Exercise goal: Give the data below again, word for word.

Collected data
☆ ☆ ☆ ☆
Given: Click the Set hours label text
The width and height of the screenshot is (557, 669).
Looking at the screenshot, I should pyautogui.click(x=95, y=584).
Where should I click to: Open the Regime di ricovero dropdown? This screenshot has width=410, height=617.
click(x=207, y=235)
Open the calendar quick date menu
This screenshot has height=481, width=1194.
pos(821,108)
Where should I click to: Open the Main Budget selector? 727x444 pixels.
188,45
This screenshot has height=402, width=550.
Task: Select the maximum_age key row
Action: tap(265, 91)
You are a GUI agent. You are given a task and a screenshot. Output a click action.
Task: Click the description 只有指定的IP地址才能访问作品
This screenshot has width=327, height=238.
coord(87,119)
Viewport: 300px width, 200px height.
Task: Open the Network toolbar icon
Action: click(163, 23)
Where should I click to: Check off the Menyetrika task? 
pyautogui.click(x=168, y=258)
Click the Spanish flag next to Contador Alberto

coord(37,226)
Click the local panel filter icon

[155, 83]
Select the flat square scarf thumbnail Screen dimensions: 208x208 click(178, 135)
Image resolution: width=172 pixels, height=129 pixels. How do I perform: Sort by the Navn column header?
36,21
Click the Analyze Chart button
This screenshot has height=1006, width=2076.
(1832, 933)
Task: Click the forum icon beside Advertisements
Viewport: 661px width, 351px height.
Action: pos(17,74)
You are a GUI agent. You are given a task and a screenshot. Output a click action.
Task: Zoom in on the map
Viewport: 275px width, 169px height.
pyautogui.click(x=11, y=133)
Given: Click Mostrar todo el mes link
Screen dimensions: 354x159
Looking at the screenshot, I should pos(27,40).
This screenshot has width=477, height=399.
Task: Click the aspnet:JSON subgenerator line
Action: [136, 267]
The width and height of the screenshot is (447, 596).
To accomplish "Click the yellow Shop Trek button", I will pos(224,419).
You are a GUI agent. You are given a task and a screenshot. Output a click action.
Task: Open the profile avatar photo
☆ ☆ ☆ ☆
Output below:
Given: Click the Set hours label text
The width and height of the screenshot is (557, 669).
Looking at the screenshot, I should pyautogui.click(x=95, y=584).
Where should I click to: Open the Regime di ricovero dropdown? This screenshot has width=410, height=617.
click(x=207, y=235)
Open the calendar quick date menu
This screenshot has height=481, width=1194.
pos(821,108)
Where should I click to: Open the Main Budget selector? 727x444 pixels.
188,45
This screenshot has height=402, width=550.
Task: Select the maximum_age key row
Action: tap(265, 91)
You are a GUI agent. You are given a task and a screenshot. Output a click action.
Task: Click the description 只有指定的IP地址才能访问作品
This screenshot has width=327, height=238.
coord(87,119)
Viewport: 300px width, 200px height.
Task: Open the Network toolbar icon
Action: click(163, 23)
Where should I click to: Check off the Menyetrika task? 
pyautogui.click(x=168, y=258)
Click the Spanish flag next to Contador Alberto

coord(37,226)
Click the local panel filter icon

[155, 83]
Select the flat square scarf thumbnail Screen dimensions: 208x208 click(178, 135)
Image resolution: width=172 pixels, height=129 pixels. How do I perform: Sort by the Navn column header?
36,21
Click the Analyze Chart button
This screenshot has height=1006, width=2076.
(1832, 933)
Task: Click the forum icon beside Advertisements
Viewport: 661px width, 351px height.
Action: pos(17,74)
You are a GUI agent. You are given a task and a screenshot. Output a click action.
Task: Zoom in on the map
Viewport: 275px width, 169px height.
pyautogui.click(x=11, y=133)
Given: Click Mostrar todo el mes link
Screen dimensions: 354x159
Looking at the screenshot, I should pos(27,40).
This screenshot has width=477, height=399.
Task: Click the aspnet:JSON subgenerator line
Action: [136, 267]
The width and height of the screenshot is (447, 596).
To accomplish "Click the yellow Shop Trek button", I will pos(224,419).
You are a GUI agent. You are given a task and a screenshot. Output a click action.
Task: Open the profile avatar photo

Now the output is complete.